**TASK DIRECTIONS**
Return every line of the records that contains the string "Where", counting only matches with the same capitalization.

**INFORMATION SHOWN**
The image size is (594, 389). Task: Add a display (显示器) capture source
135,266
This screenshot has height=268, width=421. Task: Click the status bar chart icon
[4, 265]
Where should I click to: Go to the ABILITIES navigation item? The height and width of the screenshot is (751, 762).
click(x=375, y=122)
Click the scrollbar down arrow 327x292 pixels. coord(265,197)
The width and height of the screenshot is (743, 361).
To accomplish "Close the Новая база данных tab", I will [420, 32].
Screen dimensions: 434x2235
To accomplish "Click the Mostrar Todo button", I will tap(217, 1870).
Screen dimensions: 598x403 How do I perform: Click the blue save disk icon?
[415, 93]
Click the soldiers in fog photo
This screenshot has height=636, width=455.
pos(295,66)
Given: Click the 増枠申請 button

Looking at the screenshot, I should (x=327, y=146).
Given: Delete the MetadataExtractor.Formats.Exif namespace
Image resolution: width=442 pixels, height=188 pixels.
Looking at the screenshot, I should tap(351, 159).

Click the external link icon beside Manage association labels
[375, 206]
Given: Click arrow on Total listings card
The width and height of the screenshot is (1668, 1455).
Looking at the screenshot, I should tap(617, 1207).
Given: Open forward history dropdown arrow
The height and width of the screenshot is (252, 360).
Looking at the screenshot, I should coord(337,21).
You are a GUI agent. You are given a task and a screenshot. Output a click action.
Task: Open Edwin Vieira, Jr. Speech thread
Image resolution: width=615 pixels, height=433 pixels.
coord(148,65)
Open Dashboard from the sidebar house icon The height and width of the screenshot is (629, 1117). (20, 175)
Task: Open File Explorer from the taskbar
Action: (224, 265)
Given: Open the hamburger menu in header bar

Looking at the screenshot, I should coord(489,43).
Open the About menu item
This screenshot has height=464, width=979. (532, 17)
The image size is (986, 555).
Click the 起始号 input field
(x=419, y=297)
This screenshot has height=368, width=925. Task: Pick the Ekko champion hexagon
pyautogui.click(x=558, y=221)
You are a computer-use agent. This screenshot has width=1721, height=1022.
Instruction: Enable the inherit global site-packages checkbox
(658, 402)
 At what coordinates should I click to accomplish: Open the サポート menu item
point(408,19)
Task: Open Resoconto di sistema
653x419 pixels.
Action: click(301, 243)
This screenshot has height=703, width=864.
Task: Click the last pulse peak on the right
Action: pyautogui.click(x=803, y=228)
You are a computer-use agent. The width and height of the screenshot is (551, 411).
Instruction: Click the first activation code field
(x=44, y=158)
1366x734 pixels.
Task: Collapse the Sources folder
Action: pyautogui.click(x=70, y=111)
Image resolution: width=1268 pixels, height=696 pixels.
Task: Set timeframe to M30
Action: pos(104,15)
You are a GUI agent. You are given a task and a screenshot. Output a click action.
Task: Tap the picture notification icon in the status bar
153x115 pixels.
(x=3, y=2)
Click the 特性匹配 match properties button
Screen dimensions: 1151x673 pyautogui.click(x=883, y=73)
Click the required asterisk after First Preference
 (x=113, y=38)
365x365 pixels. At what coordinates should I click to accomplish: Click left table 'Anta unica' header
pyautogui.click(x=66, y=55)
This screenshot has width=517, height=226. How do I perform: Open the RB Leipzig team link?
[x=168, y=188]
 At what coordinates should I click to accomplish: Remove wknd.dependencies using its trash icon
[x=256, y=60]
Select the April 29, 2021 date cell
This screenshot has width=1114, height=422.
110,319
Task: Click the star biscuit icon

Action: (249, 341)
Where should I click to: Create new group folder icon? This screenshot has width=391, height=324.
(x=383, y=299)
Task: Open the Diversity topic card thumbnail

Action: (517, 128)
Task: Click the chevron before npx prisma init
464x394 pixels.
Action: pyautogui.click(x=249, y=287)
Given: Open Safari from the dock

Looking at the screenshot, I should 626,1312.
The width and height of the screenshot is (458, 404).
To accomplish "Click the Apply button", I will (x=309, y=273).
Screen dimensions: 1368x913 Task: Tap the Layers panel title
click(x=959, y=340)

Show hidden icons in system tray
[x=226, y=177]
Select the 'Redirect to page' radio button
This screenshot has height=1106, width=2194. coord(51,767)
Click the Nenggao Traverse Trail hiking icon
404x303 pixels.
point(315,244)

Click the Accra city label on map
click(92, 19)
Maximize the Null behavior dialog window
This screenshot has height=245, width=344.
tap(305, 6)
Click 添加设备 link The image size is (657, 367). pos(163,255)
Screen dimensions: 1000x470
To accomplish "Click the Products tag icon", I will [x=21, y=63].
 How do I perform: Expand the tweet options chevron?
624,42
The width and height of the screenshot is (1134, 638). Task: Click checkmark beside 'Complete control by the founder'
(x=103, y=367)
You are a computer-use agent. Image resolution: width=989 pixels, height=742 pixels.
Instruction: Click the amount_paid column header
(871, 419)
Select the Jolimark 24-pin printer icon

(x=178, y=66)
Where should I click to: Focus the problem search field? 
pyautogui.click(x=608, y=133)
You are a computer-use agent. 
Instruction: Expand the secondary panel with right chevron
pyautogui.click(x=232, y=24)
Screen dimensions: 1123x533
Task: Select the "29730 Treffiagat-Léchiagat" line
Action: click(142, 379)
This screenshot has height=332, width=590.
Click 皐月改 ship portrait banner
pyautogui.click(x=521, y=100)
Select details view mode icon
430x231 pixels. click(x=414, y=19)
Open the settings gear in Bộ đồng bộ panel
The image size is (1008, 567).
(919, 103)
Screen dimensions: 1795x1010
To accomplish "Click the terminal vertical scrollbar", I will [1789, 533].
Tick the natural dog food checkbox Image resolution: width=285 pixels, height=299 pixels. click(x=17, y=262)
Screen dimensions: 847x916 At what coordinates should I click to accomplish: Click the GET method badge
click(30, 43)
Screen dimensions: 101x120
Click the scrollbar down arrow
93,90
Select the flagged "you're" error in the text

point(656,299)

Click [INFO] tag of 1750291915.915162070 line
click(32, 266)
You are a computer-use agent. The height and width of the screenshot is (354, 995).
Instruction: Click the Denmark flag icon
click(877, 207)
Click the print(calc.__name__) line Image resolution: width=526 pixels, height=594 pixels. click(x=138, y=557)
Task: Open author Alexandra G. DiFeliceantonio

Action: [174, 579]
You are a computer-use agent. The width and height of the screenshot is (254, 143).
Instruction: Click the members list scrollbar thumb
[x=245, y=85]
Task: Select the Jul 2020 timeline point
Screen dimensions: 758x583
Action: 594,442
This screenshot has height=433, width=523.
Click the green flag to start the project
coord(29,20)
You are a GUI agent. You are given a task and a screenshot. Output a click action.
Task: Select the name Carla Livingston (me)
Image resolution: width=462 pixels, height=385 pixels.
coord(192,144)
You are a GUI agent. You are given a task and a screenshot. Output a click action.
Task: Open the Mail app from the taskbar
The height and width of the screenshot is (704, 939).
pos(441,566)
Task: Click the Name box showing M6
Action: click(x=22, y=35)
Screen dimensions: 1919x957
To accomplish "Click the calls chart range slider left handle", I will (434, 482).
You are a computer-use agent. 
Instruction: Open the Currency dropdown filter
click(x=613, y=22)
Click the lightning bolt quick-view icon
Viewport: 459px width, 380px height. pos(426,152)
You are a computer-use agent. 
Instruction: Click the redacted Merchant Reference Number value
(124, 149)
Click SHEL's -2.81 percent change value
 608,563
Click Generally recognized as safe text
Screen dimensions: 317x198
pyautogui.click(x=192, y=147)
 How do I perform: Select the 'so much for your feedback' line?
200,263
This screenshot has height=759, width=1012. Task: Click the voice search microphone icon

**EXERCISE SOLUTION**
Where should I click to: Go to the ABILITIES navigation item? The height and width of the screenshot is (751, 762).
Where should I click to: Create new group folder icon? This screenshot has width=391, height=324.
Where should I click to: Focus the problem search field? 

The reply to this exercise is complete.